> _Task requirements_
Once you reach the line with "fr (648, 48)" below, copy each line exactly, stopping after the line with "Privatumo politika (106, 1353)", and skip any pictures.

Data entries
^^^^^^^^^^^^^^^^

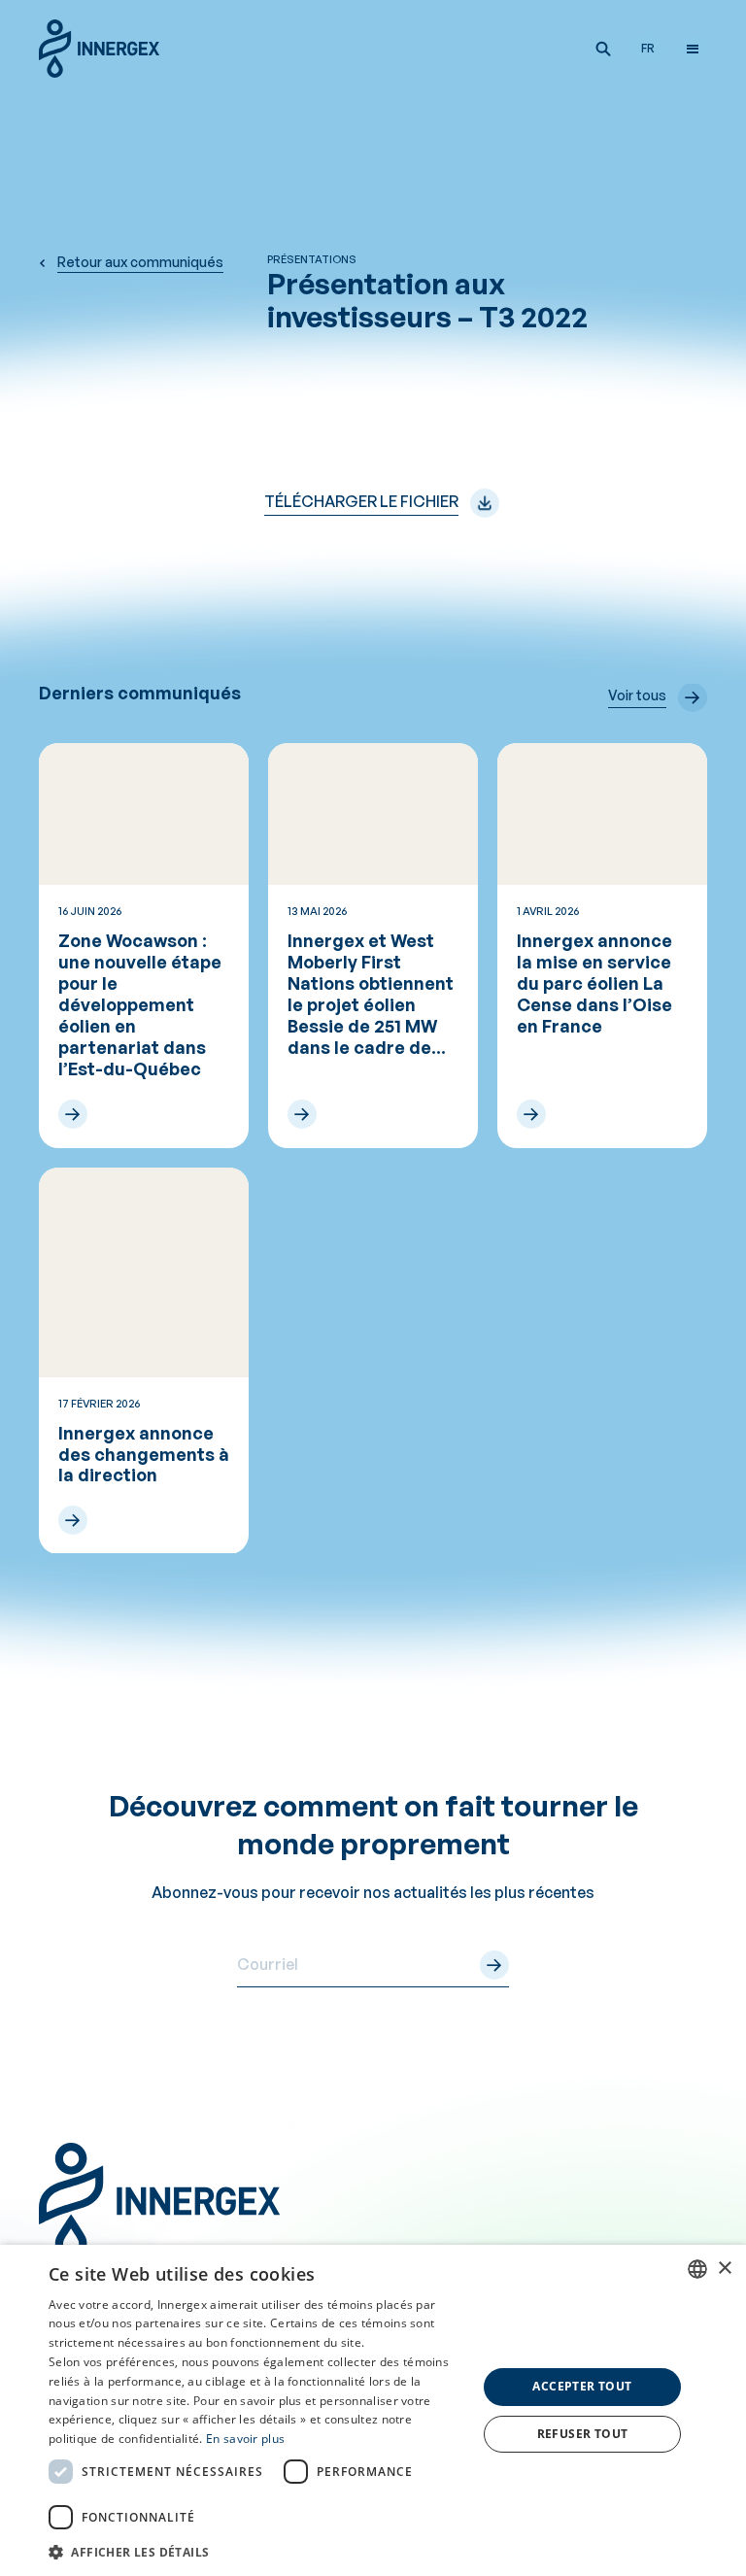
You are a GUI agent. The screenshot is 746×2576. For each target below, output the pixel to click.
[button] (603, 48)
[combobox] (697, 2269)
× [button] (724, 2268)
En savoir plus (245, 2438)
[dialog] (373, 2410)
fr (648, 48)
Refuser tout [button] (582, 2433)
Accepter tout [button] (581, 2386)
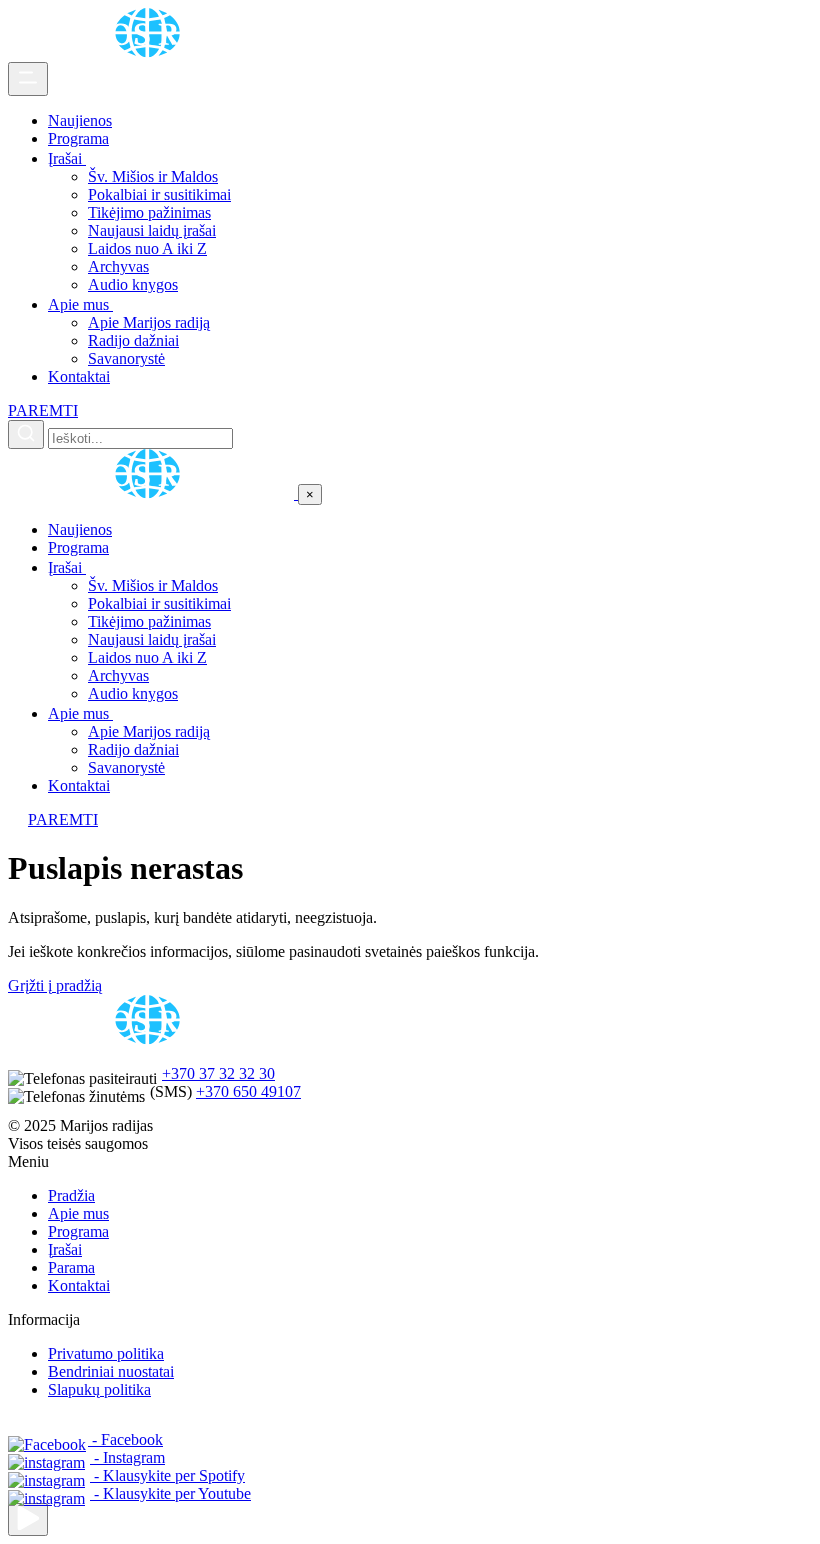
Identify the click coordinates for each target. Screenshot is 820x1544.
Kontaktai (79, 376)
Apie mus (80, 304)
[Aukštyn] (28, 1519)
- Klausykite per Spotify (167, 1475)
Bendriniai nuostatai (111, 1371)
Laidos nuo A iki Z (147, 248)
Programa (78, 138)
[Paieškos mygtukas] (26, 434)
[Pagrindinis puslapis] (151, 52)
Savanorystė (126, 358)
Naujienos (80, 120)
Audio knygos (133, 284)
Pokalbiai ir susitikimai (159, 194)
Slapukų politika (99, 1389)
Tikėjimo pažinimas (149, 212)
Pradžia (71, 1195)
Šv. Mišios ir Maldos (153, 176)
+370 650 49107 (248, 1091)
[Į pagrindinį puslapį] (153, 493)
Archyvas (118, 266)
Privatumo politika (106, 1353)
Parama (71, 1267)
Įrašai (67, 158)
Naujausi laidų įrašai (152, 230)
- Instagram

^^^^^^^^^^^^^^^^

> _Answer section_
fr (648, 48)
Refuser tout [button] (582, 2433)
Accepter tout [button] (581, 2386)
Identify the click coordinates for each target. Screenshot is 820x1544.
Kontaktai (79, 376)
Apie mus (80, 304)
[Aukštyn] (28, 1519)
- Klausykite per Spotify (167, 1475)
Bendriniai nuostatai (111, 1371)
Laidos nuo A iki Z (147, 248)
Programa (78, 138)
[Paieškos mygtukas] (26, 434)
[Pagrindinis puslapis] (151, 52)
Savanorystė (126, 358)
Naujienos (80, 120)
Audio knygos (133, 284)
Pokalbiai ir susitikimai (159, 194)
Slapukų politika (99, 1389)
Tikėjimo pažinimas (149, 212)
Pradžia (71, 1195)
Šv. Mišios ir Maldos (153, 176)
+370 650 49107 (248, 1091)
[Į pagrindinį puslapį] (153, 493)
Archyvas (118, 266)
Privatumo politika (106, 1353)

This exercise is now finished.